— The request —
Please reproduce these records word for word, leaving out the pictures.

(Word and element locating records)
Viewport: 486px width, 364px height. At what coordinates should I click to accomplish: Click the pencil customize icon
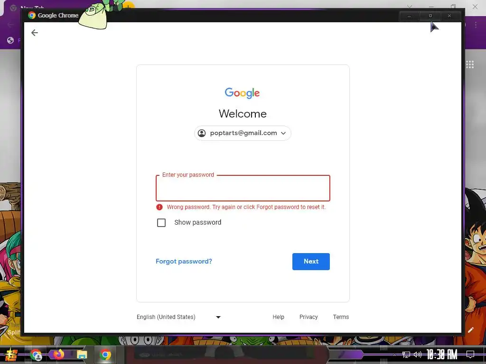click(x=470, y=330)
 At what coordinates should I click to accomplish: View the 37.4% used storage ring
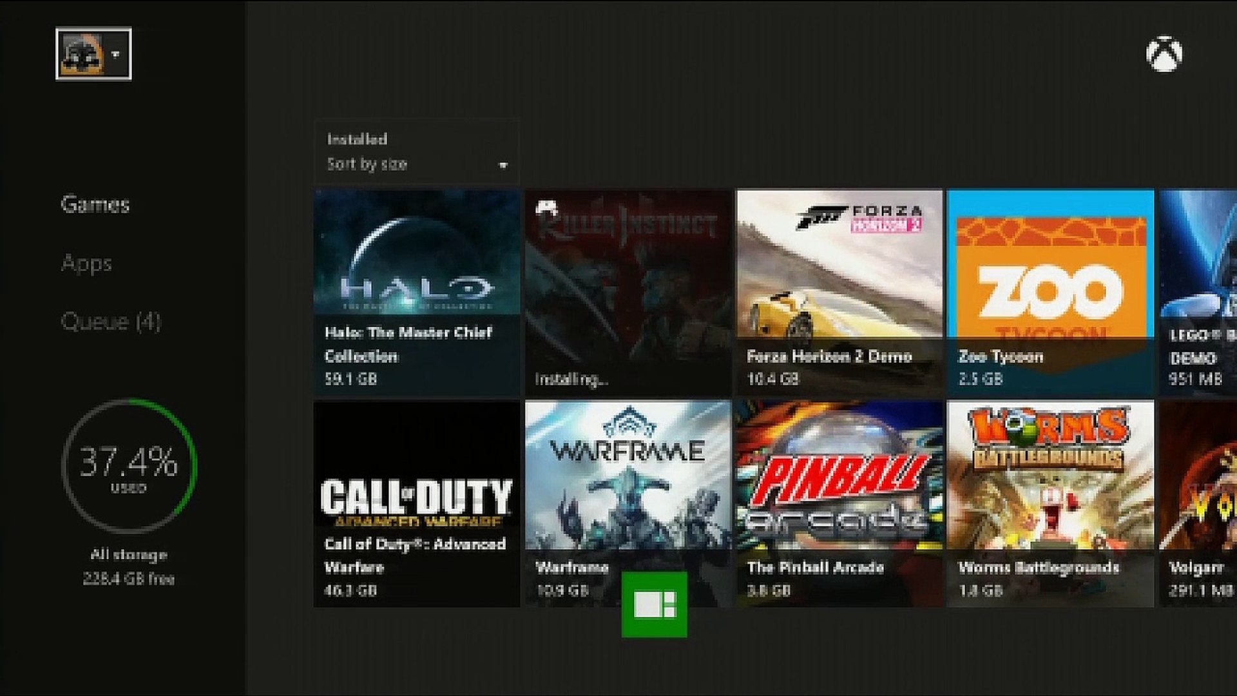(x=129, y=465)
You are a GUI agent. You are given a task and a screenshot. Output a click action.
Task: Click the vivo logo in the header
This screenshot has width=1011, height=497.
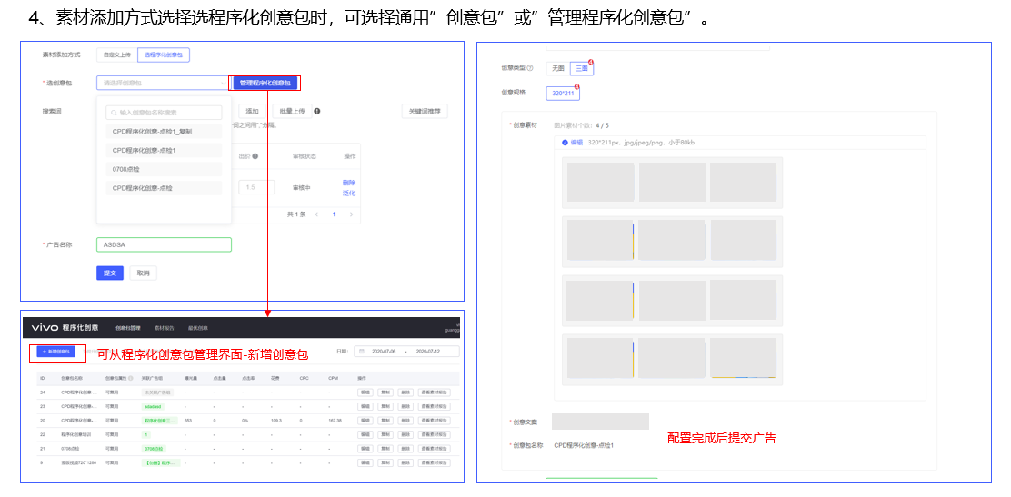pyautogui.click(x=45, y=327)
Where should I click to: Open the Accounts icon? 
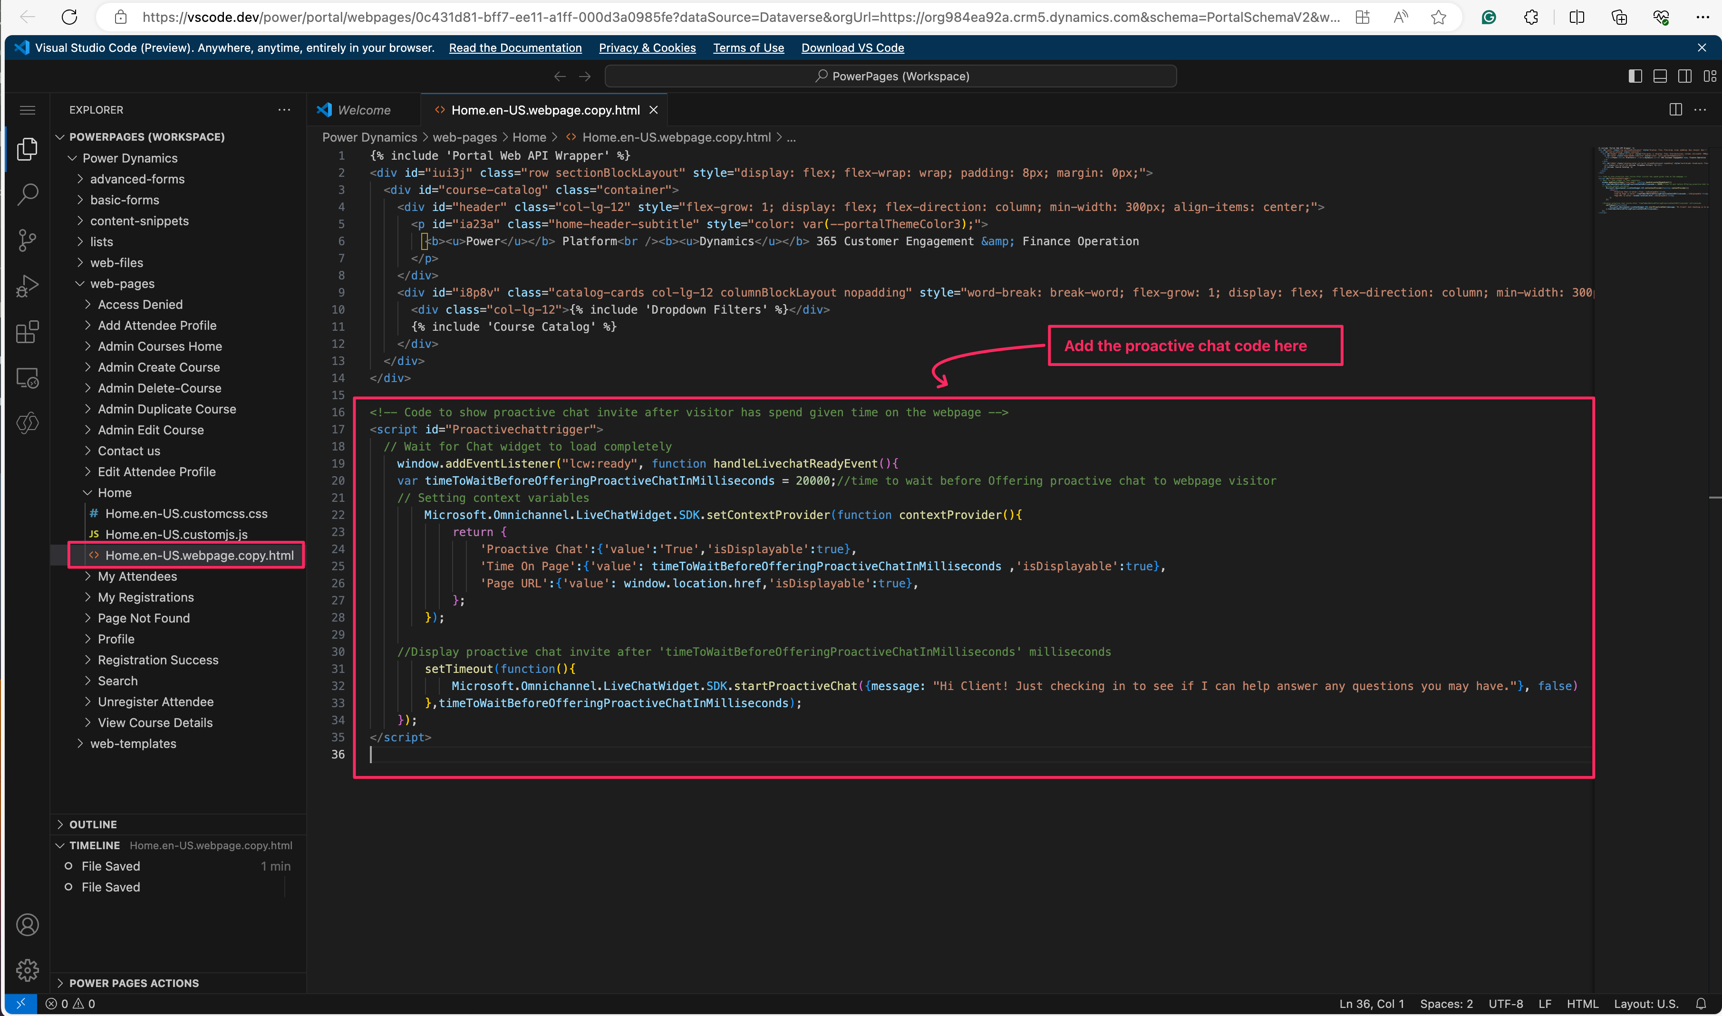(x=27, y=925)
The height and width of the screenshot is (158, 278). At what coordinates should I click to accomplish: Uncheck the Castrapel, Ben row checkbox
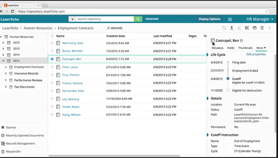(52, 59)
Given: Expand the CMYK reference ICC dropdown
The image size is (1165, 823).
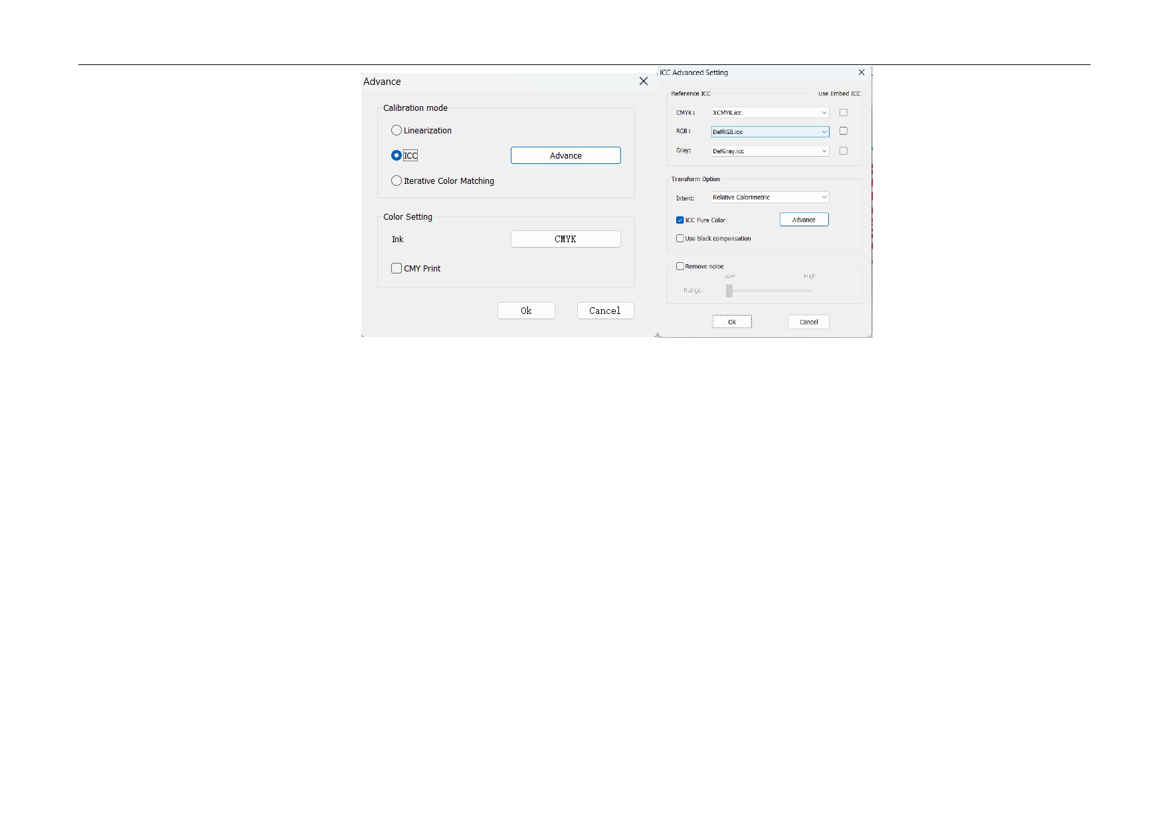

— Solved problem —
Viewport: 486px width, 364px height. At what coordinates should I click to accomplish: Click the pencil customize icon
click(x=470, y=330)
 At what coordinates should I click to accomplish: View the 37.4% used storage ring
(x=129, y=465)
You are a GUI agent. You are given a task and a screenshot. Output a click action.
Task: Click the vivo logo in the header
This screenshot has width=1011, height=497.
pyautogui.click(x=45, y=327)
Where should I click to: Open the Accounts icon? 
(x=27, y=925)
The height and width of the screenshot is (158, 278). At what coordinates should I click to accomplish: Uncheck the Castrapel, Ben row checkbox
(52, 59)
Given: Expand the CMYK reference ICC dropdown
The image size is (1165, 823).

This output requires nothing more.